_Problem details_
Reproduce exactly the lines below from the one containing "Image resolution: width=1040" through the one containing "Task: Toggle the", including both, and nothing else.

-*-*-

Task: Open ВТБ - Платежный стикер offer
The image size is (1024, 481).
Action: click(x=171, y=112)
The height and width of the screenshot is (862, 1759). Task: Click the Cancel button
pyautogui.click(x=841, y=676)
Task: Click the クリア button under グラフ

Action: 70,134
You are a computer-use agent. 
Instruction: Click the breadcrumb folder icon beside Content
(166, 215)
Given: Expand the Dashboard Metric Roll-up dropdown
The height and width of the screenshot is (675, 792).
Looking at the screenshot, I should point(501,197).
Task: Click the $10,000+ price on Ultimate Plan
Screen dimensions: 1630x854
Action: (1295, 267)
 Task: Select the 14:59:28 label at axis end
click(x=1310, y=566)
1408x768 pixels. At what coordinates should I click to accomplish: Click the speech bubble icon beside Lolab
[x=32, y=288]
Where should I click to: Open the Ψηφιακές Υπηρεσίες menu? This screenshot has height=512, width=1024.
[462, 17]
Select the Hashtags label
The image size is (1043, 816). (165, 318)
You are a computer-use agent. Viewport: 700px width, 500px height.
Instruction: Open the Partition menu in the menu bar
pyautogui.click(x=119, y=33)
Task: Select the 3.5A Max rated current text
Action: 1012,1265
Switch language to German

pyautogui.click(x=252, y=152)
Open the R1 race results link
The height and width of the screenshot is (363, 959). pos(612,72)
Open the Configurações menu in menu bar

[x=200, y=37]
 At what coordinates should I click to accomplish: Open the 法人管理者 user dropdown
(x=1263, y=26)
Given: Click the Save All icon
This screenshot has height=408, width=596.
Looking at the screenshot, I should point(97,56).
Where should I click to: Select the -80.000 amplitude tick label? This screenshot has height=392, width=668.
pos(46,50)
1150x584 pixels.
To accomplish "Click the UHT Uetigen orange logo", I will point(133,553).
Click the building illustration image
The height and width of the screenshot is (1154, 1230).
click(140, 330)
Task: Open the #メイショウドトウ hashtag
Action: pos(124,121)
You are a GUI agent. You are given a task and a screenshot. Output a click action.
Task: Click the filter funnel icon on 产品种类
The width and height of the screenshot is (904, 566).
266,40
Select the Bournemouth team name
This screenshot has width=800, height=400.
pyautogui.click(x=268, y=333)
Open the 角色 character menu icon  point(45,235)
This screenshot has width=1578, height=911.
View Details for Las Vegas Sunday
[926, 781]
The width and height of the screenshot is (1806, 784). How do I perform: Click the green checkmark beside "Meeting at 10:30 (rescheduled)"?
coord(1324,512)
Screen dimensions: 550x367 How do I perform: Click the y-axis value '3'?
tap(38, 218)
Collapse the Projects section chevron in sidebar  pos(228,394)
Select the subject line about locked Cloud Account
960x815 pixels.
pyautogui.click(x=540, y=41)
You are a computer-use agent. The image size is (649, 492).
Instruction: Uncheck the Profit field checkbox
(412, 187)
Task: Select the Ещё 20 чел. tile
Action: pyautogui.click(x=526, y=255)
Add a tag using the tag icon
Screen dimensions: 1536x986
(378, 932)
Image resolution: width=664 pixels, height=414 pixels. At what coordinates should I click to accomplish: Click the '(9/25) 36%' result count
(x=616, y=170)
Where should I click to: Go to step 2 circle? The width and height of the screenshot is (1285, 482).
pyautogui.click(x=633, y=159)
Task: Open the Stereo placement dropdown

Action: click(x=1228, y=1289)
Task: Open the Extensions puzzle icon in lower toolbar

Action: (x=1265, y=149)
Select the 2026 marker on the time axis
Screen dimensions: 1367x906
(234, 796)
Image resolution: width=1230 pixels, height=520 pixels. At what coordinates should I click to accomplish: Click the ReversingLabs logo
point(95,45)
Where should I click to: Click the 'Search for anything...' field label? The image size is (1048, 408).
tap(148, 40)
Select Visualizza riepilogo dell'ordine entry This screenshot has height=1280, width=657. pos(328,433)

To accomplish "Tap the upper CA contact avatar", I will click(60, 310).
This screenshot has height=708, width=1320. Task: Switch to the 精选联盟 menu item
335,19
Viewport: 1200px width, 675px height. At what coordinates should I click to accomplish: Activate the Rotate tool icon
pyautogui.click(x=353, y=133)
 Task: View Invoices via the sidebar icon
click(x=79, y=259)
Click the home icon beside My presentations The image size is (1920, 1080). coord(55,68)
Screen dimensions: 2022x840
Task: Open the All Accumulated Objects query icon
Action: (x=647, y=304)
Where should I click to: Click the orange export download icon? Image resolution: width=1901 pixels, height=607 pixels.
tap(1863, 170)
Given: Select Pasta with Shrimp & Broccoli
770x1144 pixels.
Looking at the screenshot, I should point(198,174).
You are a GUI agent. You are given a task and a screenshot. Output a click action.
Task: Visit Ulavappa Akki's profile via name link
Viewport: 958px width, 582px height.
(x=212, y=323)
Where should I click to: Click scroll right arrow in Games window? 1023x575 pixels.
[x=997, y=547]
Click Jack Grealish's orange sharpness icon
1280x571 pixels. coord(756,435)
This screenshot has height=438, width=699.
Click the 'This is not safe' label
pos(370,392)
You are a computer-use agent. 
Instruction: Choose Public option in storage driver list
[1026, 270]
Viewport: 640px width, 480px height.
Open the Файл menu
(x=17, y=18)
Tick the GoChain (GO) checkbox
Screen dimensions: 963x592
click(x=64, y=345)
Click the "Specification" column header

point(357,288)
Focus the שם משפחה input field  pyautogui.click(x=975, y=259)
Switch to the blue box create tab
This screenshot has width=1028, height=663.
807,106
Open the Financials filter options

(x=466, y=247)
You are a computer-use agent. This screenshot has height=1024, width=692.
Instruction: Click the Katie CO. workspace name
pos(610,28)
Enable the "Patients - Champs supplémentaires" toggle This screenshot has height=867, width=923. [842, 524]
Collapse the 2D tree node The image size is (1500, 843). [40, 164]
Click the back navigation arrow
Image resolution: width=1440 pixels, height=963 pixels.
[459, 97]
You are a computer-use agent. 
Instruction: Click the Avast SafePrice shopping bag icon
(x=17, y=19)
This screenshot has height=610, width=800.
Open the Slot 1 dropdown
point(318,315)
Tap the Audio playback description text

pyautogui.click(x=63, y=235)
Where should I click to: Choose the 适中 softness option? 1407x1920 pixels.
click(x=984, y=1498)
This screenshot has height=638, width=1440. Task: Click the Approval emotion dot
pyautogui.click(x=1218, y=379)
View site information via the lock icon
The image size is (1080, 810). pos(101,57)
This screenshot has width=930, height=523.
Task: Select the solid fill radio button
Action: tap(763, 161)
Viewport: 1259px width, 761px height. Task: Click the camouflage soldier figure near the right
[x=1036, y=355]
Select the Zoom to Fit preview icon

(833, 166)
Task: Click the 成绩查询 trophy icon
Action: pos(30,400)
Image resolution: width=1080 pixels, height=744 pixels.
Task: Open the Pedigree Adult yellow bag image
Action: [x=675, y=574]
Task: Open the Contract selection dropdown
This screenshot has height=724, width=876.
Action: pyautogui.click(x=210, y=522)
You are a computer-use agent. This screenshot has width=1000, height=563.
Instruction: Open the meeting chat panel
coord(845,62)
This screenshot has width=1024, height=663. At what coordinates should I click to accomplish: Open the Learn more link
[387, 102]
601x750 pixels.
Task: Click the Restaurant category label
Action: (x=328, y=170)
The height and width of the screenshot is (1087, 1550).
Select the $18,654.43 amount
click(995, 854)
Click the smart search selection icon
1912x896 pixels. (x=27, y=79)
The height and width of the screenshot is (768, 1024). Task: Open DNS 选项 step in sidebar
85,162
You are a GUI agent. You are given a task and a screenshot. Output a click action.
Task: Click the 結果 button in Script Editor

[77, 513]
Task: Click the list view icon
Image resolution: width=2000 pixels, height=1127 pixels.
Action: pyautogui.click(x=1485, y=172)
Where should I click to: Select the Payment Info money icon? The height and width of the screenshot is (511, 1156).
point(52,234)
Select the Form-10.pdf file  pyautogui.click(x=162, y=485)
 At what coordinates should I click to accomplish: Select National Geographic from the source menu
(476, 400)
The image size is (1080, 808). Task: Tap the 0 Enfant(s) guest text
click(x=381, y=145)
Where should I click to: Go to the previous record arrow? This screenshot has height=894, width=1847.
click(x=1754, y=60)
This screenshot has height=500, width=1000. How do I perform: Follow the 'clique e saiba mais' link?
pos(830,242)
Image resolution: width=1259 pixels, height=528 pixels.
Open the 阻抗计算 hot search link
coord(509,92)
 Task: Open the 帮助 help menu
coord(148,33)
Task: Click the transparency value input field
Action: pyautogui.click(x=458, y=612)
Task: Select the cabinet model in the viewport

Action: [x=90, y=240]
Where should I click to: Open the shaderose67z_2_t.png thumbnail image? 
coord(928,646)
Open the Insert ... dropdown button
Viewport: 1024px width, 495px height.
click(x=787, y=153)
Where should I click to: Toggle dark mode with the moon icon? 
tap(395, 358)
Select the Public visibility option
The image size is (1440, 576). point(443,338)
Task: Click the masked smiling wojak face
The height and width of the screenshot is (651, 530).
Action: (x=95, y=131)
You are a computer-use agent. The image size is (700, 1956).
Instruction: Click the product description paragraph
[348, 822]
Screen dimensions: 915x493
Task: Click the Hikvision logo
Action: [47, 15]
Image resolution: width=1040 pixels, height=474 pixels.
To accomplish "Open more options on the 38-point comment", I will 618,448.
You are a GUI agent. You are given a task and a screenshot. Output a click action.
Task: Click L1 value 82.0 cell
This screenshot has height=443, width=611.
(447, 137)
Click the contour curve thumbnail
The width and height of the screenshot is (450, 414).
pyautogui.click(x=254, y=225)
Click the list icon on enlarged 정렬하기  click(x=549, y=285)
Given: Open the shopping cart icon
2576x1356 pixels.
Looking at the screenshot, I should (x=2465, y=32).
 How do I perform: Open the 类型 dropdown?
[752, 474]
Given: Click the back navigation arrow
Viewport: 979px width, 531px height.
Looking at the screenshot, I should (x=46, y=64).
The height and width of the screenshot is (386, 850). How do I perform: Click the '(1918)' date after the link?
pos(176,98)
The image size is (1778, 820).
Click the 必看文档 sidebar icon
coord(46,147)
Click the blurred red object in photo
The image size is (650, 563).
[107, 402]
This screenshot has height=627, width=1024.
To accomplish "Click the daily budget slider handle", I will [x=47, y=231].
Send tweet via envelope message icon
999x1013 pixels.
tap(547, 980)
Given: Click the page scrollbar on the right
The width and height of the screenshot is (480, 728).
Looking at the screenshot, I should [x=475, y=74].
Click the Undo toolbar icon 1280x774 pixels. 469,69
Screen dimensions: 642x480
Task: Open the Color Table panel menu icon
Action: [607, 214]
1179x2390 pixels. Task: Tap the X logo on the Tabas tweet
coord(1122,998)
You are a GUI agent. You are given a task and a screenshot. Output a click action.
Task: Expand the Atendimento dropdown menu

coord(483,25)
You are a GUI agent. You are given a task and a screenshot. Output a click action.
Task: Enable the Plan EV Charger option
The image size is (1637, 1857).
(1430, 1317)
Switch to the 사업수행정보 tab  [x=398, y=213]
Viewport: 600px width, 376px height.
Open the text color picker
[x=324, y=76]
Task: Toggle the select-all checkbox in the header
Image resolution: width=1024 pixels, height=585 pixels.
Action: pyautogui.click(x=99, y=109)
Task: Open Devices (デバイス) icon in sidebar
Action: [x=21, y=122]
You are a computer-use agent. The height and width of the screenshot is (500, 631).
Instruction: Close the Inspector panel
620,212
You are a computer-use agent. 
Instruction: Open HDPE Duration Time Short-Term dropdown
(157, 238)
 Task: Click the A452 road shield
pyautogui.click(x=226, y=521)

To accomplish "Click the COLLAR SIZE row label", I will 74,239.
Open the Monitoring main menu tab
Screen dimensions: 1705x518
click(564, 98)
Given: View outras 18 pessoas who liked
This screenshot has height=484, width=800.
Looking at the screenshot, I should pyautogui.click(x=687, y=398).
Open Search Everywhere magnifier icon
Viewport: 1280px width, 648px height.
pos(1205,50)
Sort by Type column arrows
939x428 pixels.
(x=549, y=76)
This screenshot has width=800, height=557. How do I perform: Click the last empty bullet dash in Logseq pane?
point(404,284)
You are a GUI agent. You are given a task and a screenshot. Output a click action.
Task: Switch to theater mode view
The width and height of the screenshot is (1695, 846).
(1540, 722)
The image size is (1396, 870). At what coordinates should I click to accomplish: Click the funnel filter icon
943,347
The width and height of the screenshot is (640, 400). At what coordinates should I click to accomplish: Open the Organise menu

-*-*-

_Answer to this exercise_
Image resolution: width=1040 pixels, height=474 pixels.
To accomplish "Open more options on the 38-point comment", I will 618,448.
You are a GUI agent. You are given a task and a screenshot. Output a click action.
Task: Click L1 value 82.0 cell
This screenshot has height=443, width=611.
(447, 137)
Click the contour curve thumbnail
The width and height of the screenshot is (450, 414).
pyautogui.click(x=254, y=225)
Click the list icon on enlarged 정렬하기  click(x=549, y=285)
Given: Open the shopping cart icon
2576x1356 pixels.
Looking at the screenshot, I should (x=2465, y=32).
 How do I perform: Open the 类型 dropdown?
[752, 474]
Given: Click the back navigation arrow
Viewport: 979px width, 531px height.
Looking at the screenshot, I should (x=46, y=64).
The height and width of the screenshot is (386, 850). How do I perform: Click the '(1918)' date after the link?
pos(176,98)
The image size is (1778, 820).
Click the 必看文档 sidebar icon
coord(46,147)
Click the blurred red object in photo
The image size is (650, 563).
[107, 402]
This screenshot has height=627, width=1024.
To accomplish "Click the daily budget slider handle", I will [x=47, y=231].
Send tweet via envelope message icon
999x1013 pixels.
tap(547, 980)
Given: Click the page scrollbar on the right
The width and height of the screenshot is (480, 728).
Looking at the screenshot, I should [x=475, y=74].
Click the Undo toolbar icon 1280x774 pixels. 469,69
Screen dimensions: 642x480
Task: Open the Color Table panel menu icon
Action: [607, 214]
1179x2390 pixels. Task: Tap the X logo on the Tabas tweet
coord(1122,998)
You are a GUI agent. You are given a task and a screenshot. Output a click action.
Task: Expand the Atendimento dropdown menu

coord(483,25)
You are a GUI agent. You are given a task and a screenshot. Output a click action.
Task: Enable the Plan EV Charger option
The image size is (1637, 1857).
(1430, 1317)
Switch to the 사업수행정보 tab  [x=398, y=213]
Viewport: 600px width, 376px height.
Open the text color picker
[x=324, y=76]
Task: Toggle the select-all checkbox in the header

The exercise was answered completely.